■ WORK ORDER ■
Since pictures are not wanted, repeat only the text of the records, word for word.

Collected data:
⁂
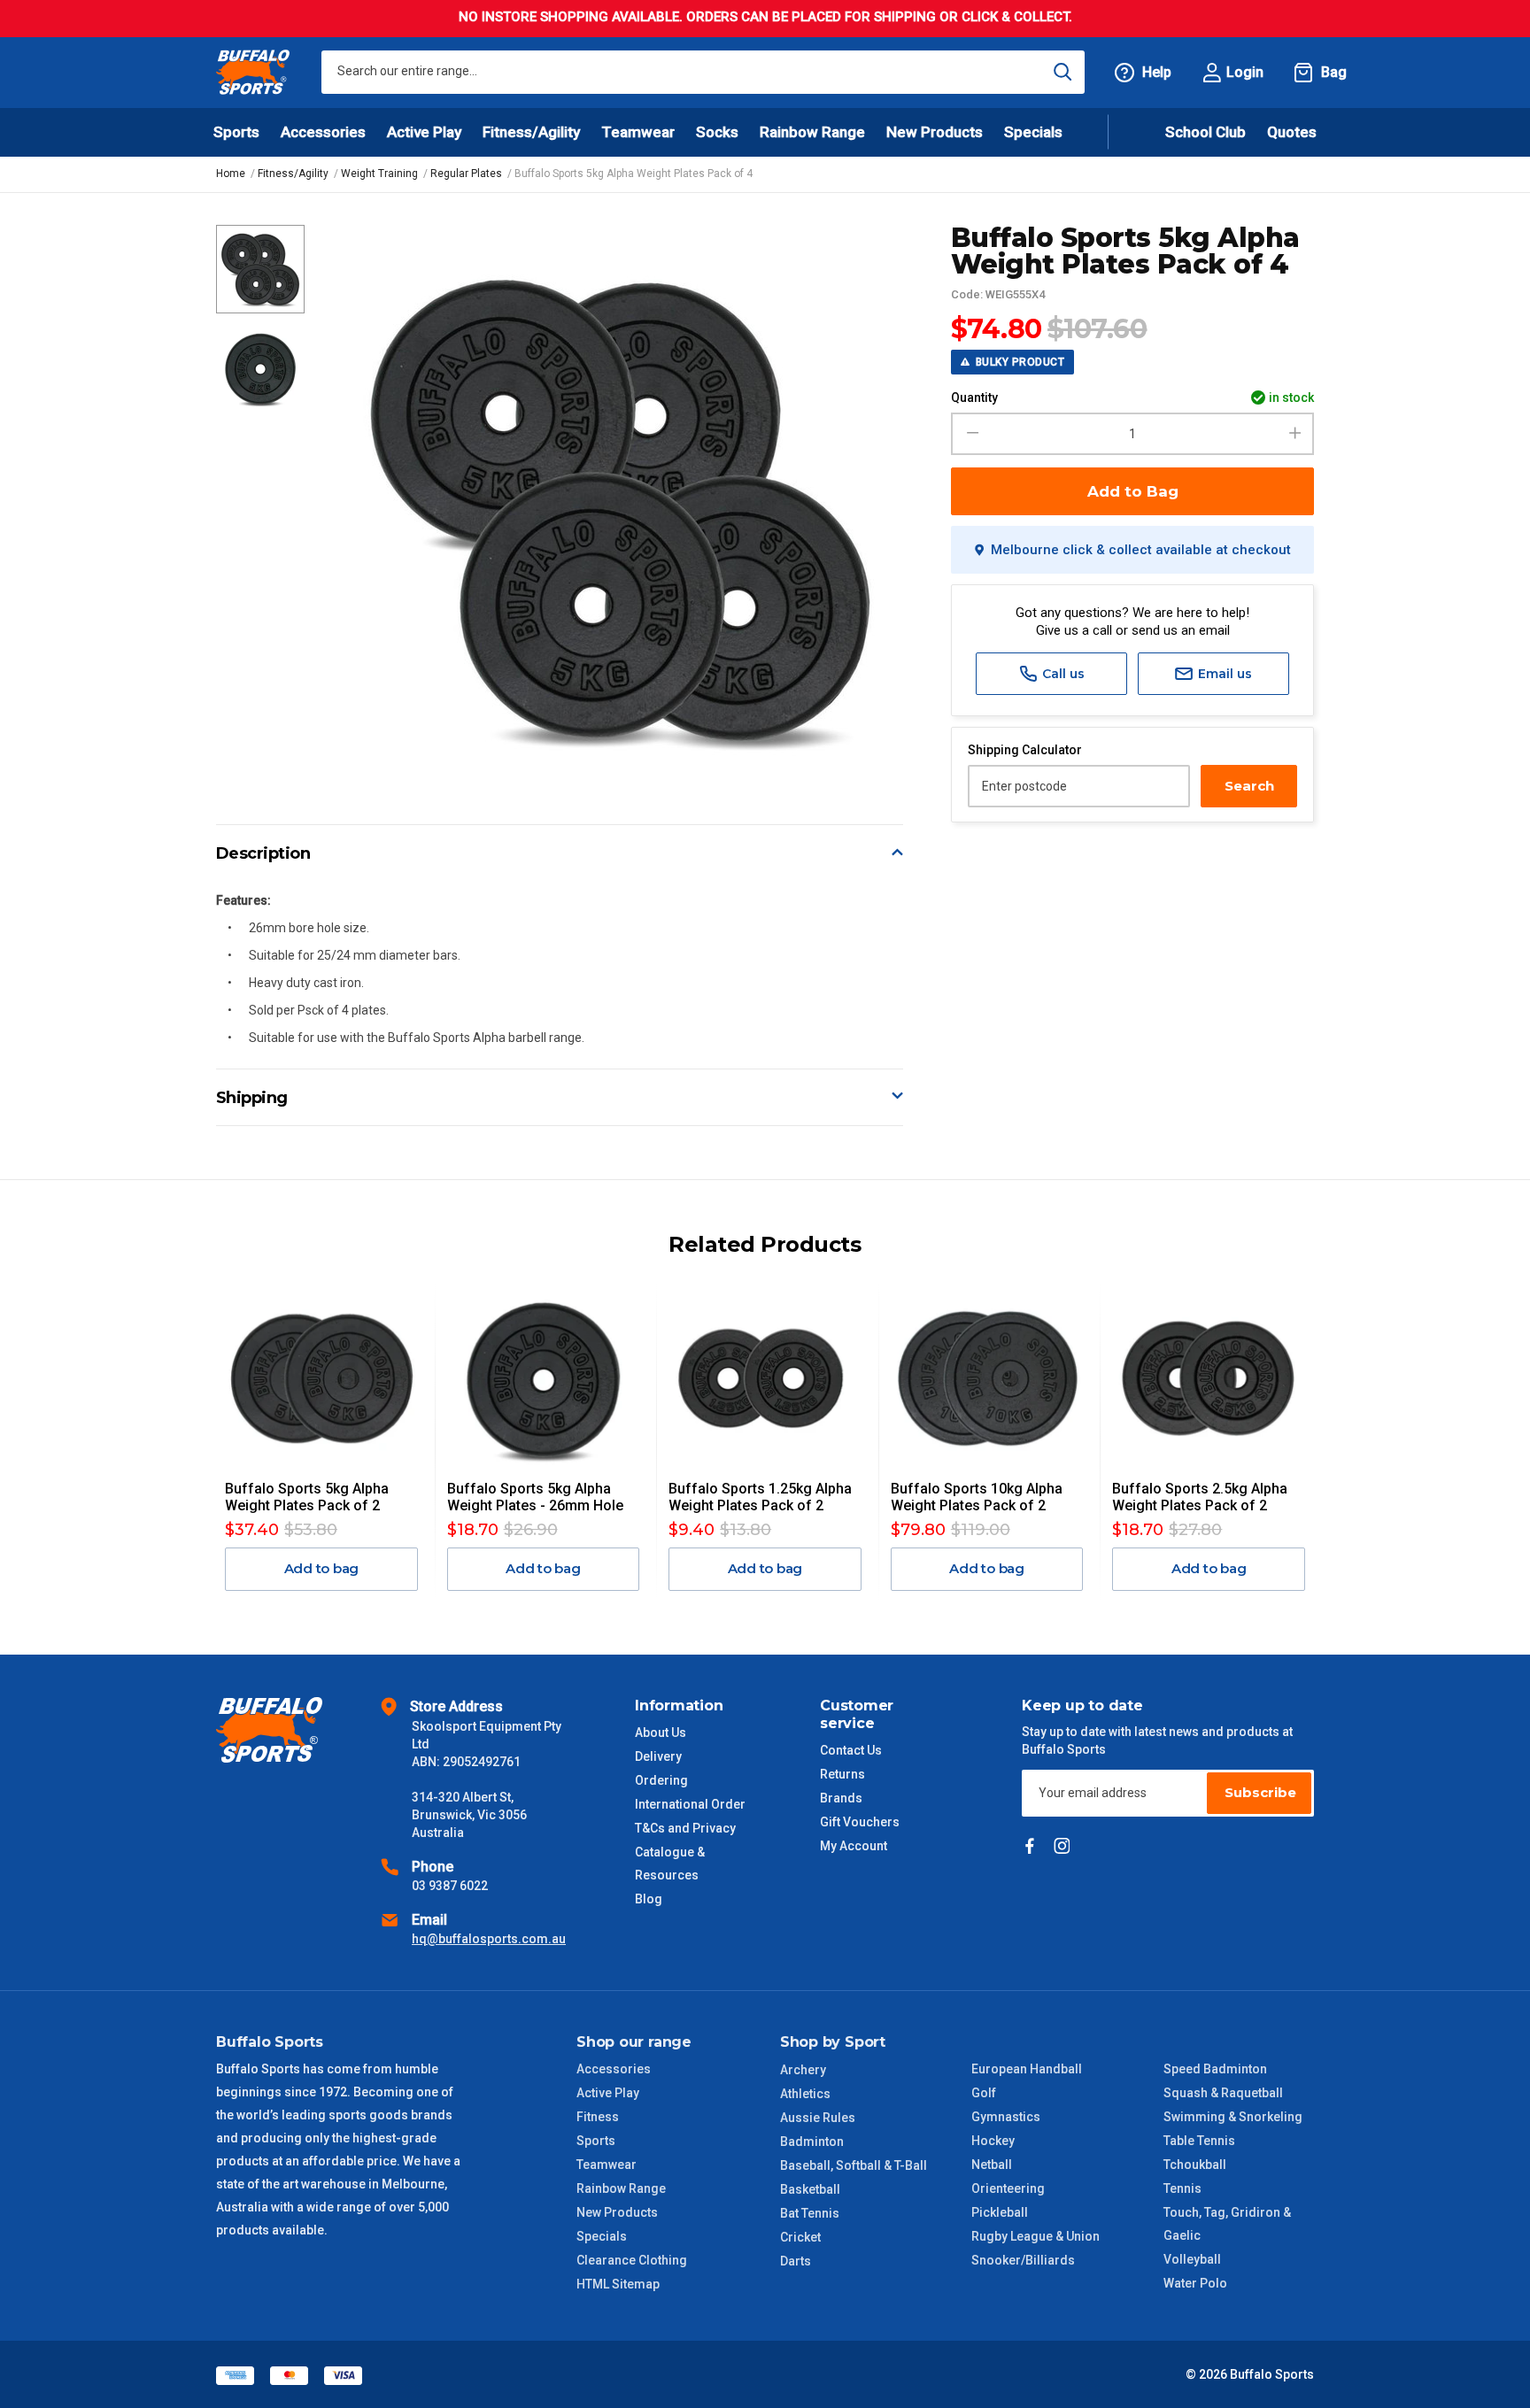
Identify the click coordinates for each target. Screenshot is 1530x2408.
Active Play (607, 2093)
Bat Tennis (809, 2213)
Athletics (805, 2094)
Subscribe (1260, 1792)
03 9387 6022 (450, 1886)
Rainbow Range (621, 2188)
⁂
■ ANSWER SPACE ■
Identify the click coordinates for each target. Screenshot is 1530x2408.
Active Play (607, 2093)
Bat Tennis (809, 2213)
Athletics (805, 2094)
Subscribe (1260, 1792)
03 9387 6022 (450, 1886)
Rainbow Range (621, 2188)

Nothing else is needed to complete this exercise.